Written task 1:
Rewrite the stored entries from the line containing "Screen dimensions: 835x801" through the end of the entries, swapping "playlist" for "album" and leaving everything else unchanged.
— start Text section —
Google Desktop and the d2_memex




Saturday, October 30, 2004

Saturday, October 30, 2004

7:35 AM: I’ve added the most wonderful memex tool: Google Desktop! It's ten days since I read David Pogue's rave review (and thanks for the nudge, Bryan). I tried AltaVista’s “Discovery” years ago and loved it, but didn’t bother to install it on my last two laptops. This is the way it should work. Your personal files are searchable from the browser with all of Google's tools. Feels like your desktop is part of the Net, and your memex’s presentation frame, your “home” cyberspace, is a window running alongside everything else in your system.

7:57 AM: What I first googled, with the above: freud d2 transference. I'd been thinking about the funeral I was to attend later in the morning, of a friend who had followed and encouraged my Freud speculations for 20 years.

8:05 AM: Suddenly my image of the memex, cherished all these years, jumped closer, or into better focus. You do all your writing and half your communicating on a device that also holds your full dossier: all your draft papers, student papers, photo albums, music libraries, tax returns, claims for reimbursement, tactless emails, crushing put-downs of colleagues, admissions, self-deceptions, empty promises. The works.

So, the laptop (and now it really has to be a laptop – or one of the hybrid tablets) is for now the memex as physically represented. A physical memex in use by its human architect/client creates a memexed entity, a very primitive cyborg, the avatar of an individual at a memex.

1:56 PM: I found myself wondering how clearly Vannevar Bush foresaw this googled world back in 1945, as he discussed indexing tools for the memex.

Bush's (1945) memex-defining paragraph highlights the indexing problem.
— end Text section —
Written task 2:
Extend the text on Google Desktop and the memex by writing what comes after its final sentence.
— start Record set —
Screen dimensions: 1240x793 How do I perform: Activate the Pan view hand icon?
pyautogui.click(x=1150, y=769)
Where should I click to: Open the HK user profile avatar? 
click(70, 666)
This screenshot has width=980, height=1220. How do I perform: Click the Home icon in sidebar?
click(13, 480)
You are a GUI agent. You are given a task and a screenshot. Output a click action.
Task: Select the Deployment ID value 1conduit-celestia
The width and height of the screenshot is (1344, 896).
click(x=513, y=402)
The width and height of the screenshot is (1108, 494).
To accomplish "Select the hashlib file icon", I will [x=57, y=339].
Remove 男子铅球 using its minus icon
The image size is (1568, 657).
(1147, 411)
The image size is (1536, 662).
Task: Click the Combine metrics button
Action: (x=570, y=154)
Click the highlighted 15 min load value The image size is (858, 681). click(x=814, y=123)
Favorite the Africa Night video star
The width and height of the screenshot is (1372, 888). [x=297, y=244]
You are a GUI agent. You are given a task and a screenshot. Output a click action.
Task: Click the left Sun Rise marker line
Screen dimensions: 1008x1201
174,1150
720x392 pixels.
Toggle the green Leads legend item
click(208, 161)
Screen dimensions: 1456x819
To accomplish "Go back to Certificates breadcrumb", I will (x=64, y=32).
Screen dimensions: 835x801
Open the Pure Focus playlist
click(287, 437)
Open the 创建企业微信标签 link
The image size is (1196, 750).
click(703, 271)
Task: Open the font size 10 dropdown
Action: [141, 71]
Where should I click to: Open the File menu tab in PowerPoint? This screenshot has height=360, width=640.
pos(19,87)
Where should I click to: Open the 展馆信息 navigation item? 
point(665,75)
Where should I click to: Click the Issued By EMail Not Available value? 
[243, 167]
— end Record set —
Answer 1:
Screen dimensions: 835x801
Open the Pure Focus album
click(287, 437)
Open the 创建企业微信标签 link
The image size is (1196, 750).
click(703, 271)
Task: Open the font size 10 dropdown
Action: [141, 71]
Where should I click to: Open the File menu tab in PowerPoint? This screenshot has height=360, width=640.
pos(19,87)
Where should I click to: Open the 展馆信息 navigation item? 
point(665,75)
Where should I click to: Click the Issued By EMail Not Available value? 
[243, 167]

Answer 2:
Consider a future device for individual use, which is a sort of mechanized private file and library. It needs a name, and, to coin one at random, "memex" will do. A memex is a device in which an individual stores all his books, records, and communications, and which is mechanized so that it may be consulted with exceeding speed and flexibility. It is an enlarged intimate supplement to his memory.

Four paragraphs down Bush gets to indexing the memex:

There is, of course, provision for consultation of the record by the usual scheme of indexing. If the user wishes to consult a certain book, he taps its code on the keyboard, and the title page of the book promptly appears before him, projected onto one of his viewing positions. Frequently-used codes are mnemonic, so that he seldom consults his code book; but when he does, a single tap of a key projects it for his use. Moreover, he has supplemental levers. On deflecting one of these levers to the right he runs through the book before him, each page in turn being projected at a speed which just allows a recognizing glance at each. If he deflects it further to the right, he steps through the book 10 pages at a time; still further at 100 pages at a time. Deflection to the left gives him the same control backwards.

A special button transfers him immediately to the first page of the index. Any given book of his library can thus be called up and consulted with far greater facility than if it were taken from a shelf. As he has several projection positions, he can leave one item in position while he calls up another. He can add marginal notes and comments, taking advantage of one possible type of dry photography, and it could even be arranged so that he can do this by a stylus scheme, such as is now employed in the telautograph seen in railroad waiting rooms, just as though he had the physical page before him.

Bush is at first preoccupied with the mechanics of getting around one's memex. He imagines a mixture of conventional indexes with one’s own evolving code book of mnemonic bookmarks and footnotes to all the stored records. His examples emply simple analogue display devices allowing, e.g., variable speed scanning of video records.

The next section, #7, begins with Bush’s admission that his “projection forward of present-day mechanisms and gadgetry” is conventional except as “it affords an immediate step to associative learning, … the essential feature of the memex.” Bush can picture the memex’s indexing functions at work.

It affords an immediate step, however, to associative indexing, the basic idea of which is a provision whereby any item may be caused at will to select immediately and automatically another. This is the essential feature of the memex. The process of tying two items together is the important thing.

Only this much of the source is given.